There are several oil paintings of Vine's Mill by John Constable. Among them, 'A Mill near Brighton (Vine's Mill)'  is in the V & A  and 'The Gleaners' (illustrated above) painted Aug. 20th 1824, which is said to show Hodson's Mill and Vine's Mill. This painting is in the Tate Gallery, London, and was included in the ‘Brighton Revealed’ exhibition of 1995. The catalogue entry reads ‘The sails depicted seem to be those of Vine’s Mill, on the right, and of Hodson’s Mill, in the centre. This identification would confirm the inscription on the label attached to this work, which suggests the view is to the north-east’.

However this description is an unlikely identification, for several reasons. First, Hodson’s Mill, on a site a few yards to the east of what is now the junction of West Hill Street and West Hill Road, was positioned very close to a line north-east of Vine’s Mill. So if Constable had positioned himself looking north-east towards Vine’s Mill, Hodson’s would have been directly behind it. To see the two mills in the position shown in the painting, the artist would have had to position himself looking due east, rather than north-east.
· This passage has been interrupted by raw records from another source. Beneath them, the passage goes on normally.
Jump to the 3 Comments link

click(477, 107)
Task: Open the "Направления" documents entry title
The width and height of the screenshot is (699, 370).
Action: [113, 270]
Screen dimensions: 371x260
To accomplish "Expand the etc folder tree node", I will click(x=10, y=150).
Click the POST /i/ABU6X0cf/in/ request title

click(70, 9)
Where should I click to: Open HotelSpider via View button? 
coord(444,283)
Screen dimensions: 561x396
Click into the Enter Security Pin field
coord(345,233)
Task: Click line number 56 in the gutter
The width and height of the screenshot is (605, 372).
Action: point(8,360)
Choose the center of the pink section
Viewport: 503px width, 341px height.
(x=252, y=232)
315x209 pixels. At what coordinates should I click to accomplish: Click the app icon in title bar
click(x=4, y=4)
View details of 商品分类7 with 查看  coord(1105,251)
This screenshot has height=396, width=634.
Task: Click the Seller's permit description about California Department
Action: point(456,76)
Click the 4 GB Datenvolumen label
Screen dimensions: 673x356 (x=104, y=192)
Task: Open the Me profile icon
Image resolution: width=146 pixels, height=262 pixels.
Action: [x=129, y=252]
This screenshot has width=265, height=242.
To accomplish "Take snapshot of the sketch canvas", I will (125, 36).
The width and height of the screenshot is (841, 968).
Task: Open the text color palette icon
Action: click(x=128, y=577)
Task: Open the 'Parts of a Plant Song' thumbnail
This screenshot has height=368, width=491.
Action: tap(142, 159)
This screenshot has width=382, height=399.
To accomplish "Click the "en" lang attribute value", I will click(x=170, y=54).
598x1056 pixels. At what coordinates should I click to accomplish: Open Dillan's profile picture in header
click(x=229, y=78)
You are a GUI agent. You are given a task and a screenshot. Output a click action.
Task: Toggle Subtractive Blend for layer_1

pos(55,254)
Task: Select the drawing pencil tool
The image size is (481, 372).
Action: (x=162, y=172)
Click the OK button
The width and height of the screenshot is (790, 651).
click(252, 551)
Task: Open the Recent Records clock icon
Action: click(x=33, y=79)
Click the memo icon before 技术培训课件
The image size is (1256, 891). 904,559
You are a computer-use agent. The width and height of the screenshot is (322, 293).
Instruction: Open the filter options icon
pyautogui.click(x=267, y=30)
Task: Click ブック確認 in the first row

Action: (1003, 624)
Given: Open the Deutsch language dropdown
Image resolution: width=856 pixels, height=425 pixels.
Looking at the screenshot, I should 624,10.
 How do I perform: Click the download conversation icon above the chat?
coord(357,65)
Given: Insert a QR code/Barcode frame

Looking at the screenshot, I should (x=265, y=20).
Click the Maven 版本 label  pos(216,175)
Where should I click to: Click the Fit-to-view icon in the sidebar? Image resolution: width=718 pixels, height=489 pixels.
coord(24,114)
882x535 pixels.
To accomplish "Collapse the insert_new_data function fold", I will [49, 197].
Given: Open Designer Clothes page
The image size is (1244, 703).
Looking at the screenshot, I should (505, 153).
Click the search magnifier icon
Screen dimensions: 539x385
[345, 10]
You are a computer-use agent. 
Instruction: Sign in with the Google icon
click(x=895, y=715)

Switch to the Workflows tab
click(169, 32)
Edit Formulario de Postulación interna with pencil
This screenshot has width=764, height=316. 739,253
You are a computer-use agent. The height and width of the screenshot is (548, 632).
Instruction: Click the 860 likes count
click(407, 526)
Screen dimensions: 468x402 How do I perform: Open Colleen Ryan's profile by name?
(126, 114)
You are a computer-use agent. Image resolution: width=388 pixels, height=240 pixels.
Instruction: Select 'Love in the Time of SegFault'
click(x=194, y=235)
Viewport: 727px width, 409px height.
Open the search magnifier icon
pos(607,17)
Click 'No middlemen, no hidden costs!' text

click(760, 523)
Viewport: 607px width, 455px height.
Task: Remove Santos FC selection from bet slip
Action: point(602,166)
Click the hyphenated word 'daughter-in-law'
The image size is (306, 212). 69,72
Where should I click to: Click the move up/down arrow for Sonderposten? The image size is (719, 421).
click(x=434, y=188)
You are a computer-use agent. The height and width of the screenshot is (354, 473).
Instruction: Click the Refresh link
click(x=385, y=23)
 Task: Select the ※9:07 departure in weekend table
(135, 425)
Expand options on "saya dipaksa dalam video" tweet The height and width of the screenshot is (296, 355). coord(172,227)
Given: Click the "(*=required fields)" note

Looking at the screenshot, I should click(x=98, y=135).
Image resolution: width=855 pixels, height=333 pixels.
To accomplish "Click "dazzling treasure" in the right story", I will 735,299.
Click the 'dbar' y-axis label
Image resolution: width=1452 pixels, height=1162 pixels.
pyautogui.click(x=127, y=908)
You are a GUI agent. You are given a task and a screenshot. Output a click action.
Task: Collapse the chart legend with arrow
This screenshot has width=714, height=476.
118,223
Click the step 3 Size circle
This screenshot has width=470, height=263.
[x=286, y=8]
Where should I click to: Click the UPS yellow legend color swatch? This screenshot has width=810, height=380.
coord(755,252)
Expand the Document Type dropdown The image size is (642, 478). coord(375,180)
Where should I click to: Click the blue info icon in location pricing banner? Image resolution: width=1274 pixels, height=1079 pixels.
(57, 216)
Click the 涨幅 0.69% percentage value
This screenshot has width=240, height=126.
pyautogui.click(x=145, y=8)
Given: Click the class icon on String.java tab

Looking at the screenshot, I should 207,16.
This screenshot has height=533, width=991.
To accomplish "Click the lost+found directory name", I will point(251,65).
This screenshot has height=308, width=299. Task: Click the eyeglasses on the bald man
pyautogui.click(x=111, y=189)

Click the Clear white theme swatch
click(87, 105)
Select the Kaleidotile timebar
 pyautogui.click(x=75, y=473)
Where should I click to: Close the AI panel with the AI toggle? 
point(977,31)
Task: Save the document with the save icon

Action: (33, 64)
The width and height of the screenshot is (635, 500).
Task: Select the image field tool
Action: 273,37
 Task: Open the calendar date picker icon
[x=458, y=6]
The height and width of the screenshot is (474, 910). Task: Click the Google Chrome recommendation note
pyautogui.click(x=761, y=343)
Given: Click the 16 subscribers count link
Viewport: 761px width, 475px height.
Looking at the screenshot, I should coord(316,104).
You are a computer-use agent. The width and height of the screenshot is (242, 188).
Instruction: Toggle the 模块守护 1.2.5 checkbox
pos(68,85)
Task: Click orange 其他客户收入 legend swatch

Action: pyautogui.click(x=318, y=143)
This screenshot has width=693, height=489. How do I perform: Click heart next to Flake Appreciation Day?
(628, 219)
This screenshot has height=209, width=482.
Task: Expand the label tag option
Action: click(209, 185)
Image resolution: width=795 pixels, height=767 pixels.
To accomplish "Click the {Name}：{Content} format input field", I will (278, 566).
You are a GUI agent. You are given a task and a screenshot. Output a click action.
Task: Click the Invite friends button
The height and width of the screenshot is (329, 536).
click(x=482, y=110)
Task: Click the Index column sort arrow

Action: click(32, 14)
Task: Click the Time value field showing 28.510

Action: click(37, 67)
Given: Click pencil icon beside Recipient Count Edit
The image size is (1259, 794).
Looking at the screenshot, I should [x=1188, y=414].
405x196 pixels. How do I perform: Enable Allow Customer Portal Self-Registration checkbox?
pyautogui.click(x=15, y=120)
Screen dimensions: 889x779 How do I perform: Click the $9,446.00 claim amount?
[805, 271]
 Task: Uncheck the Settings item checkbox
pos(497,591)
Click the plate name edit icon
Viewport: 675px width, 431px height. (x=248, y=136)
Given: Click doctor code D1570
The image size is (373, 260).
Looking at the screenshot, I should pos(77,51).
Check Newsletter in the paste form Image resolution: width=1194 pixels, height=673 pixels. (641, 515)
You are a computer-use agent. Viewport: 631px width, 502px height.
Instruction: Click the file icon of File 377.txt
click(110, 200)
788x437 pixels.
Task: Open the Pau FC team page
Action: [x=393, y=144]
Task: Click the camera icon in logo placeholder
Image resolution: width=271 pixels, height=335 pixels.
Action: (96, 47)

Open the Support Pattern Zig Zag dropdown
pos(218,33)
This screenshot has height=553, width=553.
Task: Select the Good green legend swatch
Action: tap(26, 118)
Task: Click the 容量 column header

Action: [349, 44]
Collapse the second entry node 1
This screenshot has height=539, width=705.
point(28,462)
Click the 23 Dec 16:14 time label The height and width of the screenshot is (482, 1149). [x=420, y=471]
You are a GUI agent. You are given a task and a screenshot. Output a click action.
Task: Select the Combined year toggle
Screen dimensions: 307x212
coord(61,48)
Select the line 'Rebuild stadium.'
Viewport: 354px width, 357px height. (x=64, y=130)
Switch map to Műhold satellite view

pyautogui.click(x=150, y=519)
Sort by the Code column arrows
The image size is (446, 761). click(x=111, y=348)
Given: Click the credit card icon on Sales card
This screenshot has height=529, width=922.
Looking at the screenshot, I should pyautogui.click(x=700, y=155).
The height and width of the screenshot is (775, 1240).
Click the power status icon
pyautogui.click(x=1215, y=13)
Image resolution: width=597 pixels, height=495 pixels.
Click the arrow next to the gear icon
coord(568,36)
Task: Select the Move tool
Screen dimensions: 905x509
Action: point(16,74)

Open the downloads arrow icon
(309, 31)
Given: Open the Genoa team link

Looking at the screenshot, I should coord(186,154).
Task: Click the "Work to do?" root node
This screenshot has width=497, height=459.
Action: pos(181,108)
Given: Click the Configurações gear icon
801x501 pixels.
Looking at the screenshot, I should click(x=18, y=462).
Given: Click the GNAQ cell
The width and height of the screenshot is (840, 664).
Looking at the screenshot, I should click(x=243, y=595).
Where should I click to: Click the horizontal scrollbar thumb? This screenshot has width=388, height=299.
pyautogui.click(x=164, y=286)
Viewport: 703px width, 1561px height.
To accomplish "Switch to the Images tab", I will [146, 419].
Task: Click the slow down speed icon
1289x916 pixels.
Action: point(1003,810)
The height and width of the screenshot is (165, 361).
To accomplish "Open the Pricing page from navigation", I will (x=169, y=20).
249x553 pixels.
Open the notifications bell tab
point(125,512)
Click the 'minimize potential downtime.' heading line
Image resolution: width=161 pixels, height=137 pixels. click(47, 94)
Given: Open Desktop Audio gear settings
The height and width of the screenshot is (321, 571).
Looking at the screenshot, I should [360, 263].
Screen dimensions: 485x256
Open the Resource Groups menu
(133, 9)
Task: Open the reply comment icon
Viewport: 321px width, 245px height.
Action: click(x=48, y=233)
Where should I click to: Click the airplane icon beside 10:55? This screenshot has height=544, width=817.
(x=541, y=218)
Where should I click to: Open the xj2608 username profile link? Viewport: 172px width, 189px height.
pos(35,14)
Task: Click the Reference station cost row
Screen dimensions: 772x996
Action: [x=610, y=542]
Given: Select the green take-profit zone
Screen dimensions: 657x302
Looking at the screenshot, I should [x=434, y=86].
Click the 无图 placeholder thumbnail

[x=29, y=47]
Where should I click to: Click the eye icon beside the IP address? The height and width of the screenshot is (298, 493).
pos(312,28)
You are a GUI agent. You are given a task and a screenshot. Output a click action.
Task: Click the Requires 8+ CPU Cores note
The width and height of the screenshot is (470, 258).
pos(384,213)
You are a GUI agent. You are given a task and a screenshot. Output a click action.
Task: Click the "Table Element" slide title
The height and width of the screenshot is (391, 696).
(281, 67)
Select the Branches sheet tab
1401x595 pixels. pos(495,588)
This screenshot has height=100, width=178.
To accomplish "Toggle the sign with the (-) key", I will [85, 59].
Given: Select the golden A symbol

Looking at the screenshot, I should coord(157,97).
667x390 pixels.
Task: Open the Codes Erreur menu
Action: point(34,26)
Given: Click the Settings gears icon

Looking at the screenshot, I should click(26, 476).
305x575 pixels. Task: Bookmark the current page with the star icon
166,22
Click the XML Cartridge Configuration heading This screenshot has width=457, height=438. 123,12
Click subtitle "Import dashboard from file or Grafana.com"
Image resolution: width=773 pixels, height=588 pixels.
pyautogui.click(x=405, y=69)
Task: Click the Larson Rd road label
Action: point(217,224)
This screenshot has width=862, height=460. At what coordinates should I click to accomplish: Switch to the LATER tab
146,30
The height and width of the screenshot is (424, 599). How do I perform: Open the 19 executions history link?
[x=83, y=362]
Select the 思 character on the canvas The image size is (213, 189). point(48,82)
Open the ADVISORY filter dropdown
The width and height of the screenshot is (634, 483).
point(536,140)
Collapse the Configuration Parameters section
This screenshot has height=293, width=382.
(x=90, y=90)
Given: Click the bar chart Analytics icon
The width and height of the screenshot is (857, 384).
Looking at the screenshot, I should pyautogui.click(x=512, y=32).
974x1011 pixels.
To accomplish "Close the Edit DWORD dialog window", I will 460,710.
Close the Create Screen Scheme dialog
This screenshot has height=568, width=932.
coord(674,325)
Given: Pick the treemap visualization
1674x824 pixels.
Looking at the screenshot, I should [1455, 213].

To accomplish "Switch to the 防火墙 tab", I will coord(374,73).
Secondly, not only is that orientation contrary to the label attached to the painting, but the lie of the land looking due east towards the mills is completely different from what is seen in the painting, which is the fairly steep southern slope of the south-western part of Church Hill. From the east, the land just rises gently to West Hill and the artist would have seen the whole of Vine’s and Hodson’s Mills.   

Thirdly, with the exhibition catalogue description there is the problem of the roof and chimney shown between the mills. From the east the land between Hodson’s and Vine’s mills is that part of Dyke Road from which Albert Road and Alexandra Villas turn off. The only building near that point at that time was the Workhouse, which did not have a chimney on its end gable, and would have stood much higher on the horizon.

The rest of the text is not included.